Information Bleg

I’ve got a little project I need to do and for it I need some information.

I can find the formal listings of CO2 (and CO2 e) emissions globally and for the UK. Stern, IPCC and DoE (Defra now I think).

However, what I’m looking for in more detail is what are the emissions from the things that are being obsessed about? Standby….I think someone’s said we could power 22,000 houses from that (or whatever it was). So that’s 0.1% of domestic power consumption….or about 0.025% or so of total emissions for the UK.

That’s the sort of thing. Anyone know of a resource out there like this? Or even of people who have calculated parts of it?

Then, a much more technical question. What’s the elasticity of demand (with respect to price) of domestic energy consumption? Alternatively, what’s the reduction in enregy use (and thus emissions) of removing the subsidy upon such consumption? You know, taking the 5% VAT rate and putting it back to 17.5%? 

7 responses

  1. Ian Bennett Avatar
    Ian Bennett

    Naughty Timmy! Domestic energy gets a subsidy because it’s taxed at 5% when it could be taxed at 17.5%? That’s NuLab-speak.
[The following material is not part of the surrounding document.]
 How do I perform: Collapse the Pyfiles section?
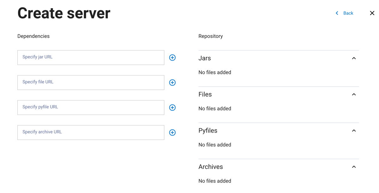click(354, 130)
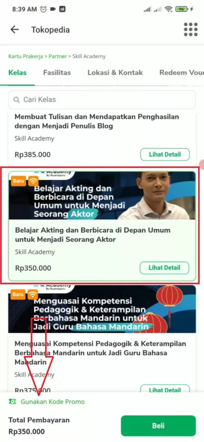Tap the Wi-Fi badge on Aktor course
Screen dimensions: 204x442
pyautogui.click(x=33, y=181)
  2. Indeed. Polly would be proud…

  3. As regards the pricing questions, suggest you contact Steve Verdon
    steve-at-steveverdon-dot-com
    What he doesn’t know about electricity pricing & economics, isn’t worth knowing.
    llater,
    llamas

  4. For the UK (2004)
    CO2 – 265,625,000.00 t
    For Portugal (2004)
    CO2 – 31,311,000.00 t
    Just for big facilities
    http://www.eper.cec.eu.int/eper/

  5. Dodgy Geezer Avatar
    Dodgy Geezer

    Remember this request for figures is being made in a climate which is far more political than technical.
    So many of the figures you will obtain from apparently unimpeachable sources are likely to be suspect. Global Warming is the grand-daddy of this. Check out Climate Audit.

  6. Dodgy Geezer Avatar
    Dodgy Geezer

    Actually, for the stand-by question, you would be much better off doing your own measurements. Put an ammeter on your TV, and then make an educated guess about how many are left on standby – I suspect that’s all the government does!
    I suspect that worse culprits are the many small transformer power units which power consumer items. A typical house may have half a dozen of these, constantly on, and they can get quite warm when idle – I would guess about 0.01A is wasted in one? And worse, they are inductive loads without power factor correction.
    There are easy technical answers to all of these issues, but I do not think that either our current government or Greenpeace are able to absorb technical advice.

  7. What’s the elasticity of demand (with respect to price) of domestic energy consumption?
    Pretty damn’ price-inelastic AFAICS, energy prices doubled over the past couple of years and it’s not like we all turned the thermostat by ten degrees and only took a shower or bath every second day, is it?